*** Provided information Section Begins ***

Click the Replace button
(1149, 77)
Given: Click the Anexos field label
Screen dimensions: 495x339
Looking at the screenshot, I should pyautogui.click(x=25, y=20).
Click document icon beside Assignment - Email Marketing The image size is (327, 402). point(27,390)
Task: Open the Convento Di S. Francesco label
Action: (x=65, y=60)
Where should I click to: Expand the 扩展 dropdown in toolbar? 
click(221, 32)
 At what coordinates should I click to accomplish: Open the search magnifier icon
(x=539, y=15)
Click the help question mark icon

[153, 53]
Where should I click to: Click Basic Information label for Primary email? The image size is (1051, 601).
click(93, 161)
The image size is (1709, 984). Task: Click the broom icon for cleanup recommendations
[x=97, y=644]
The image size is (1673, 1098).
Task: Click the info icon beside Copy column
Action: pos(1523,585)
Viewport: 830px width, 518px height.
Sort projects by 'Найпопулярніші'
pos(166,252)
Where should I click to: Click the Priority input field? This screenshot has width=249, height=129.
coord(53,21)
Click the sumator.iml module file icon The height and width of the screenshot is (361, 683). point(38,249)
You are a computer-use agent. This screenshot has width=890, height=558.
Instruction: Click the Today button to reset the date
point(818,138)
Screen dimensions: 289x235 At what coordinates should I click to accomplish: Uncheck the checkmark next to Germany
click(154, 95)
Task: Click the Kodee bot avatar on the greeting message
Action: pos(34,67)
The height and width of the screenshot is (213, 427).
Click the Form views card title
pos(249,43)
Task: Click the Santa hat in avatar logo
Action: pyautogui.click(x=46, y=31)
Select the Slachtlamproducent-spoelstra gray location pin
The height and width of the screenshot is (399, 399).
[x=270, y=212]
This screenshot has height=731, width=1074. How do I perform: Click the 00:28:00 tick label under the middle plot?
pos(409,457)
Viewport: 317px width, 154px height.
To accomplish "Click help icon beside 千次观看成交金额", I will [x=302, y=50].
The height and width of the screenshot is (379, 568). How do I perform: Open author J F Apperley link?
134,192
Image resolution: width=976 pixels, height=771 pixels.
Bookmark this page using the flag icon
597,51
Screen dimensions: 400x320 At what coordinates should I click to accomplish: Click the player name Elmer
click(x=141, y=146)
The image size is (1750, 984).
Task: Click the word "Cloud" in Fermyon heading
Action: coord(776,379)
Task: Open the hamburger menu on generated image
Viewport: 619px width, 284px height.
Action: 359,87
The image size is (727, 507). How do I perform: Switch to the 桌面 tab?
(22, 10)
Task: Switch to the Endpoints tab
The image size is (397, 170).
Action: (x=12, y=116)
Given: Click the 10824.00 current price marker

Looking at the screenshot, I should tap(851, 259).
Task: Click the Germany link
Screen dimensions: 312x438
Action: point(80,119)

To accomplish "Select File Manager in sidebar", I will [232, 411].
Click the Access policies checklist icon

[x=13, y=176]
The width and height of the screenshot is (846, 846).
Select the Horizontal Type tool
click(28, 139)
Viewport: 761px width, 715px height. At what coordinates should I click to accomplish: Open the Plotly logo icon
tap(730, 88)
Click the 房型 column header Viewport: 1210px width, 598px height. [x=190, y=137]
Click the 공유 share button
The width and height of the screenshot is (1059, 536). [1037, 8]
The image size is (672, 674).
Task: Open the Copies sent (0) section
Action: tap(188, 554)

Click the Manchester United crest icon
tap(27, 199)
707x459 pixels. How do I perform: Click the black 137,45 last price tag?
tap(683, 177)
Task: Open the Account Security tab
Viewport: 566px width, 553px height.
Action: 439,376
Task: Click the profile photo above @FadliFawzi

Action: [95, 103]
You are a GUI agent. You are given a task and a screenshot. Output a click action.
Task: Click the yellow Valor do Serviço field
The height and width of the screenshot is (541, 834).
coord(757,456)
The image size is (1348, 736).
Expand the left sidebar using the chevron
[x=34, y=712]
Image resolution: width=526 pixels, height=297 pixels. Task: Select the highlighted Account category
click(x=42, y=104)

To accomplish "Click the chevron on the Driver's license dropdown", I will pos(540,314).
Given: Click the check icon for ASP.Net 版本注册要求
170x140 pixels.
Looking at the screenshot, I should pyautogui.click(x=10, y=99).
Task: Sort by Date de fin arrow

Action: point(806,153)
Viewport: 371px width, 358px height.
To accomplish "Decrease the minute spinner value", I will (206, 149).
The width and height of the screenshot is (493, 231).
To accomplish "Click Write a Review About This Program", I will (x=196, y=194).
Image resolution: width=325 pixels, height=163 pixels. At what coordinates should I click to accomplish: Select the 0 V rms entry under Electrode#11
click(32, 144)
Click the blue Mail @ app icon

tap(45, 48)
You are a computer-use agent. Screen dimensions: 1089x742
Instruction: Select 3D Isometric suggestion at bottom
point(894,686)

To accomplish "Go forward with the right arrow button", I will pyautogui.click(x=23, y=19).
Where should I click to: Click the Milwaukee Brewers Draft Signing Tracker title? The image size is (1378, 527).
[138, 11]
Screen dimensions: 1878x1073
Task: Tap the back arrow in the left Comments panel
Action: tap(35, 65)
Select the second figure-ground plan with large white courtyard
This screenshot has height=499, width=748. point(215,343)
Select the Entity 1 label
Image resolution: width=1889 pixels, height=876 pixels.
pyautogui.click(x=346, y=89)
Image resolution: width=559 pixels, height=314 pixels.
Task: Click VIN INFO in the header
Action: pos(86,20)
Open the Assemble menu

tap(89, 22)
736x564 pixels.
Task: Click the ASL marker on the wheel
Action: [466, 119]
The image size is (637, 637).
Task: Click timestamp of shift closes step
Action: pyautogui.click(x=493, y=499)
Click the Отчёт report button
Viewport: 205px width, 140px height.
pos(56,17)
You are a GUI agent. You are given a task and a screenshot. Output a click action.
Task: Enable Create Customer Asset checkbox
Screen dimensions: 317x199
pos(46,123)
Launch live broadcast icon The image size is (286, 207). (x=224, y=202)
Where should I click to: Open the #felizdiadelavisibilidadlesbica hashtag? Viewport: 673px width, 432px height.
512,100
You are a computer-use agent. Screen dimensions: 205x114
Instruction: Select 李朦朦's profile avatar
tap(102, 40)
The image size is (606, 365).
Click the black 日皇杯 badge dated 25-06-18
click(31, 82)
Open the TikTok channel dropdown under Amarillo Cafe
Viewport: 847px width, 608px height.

*** Provided information Section Ends ***

Problem: Each line with "agent" in it must be identified and copied from the material.

Written solution:
You are a computer-use agent. This screenshot has width=890, height=558.
You are a GUI agent. You are given a task and a screenshot. Output a click action.
You are a computer-use agent. Screen dimensions: 1089x742
You are a GUI agent. You are given a task and a screenshot. Output a click action.
You are a computer-use agent. Screen dimensions: 205x114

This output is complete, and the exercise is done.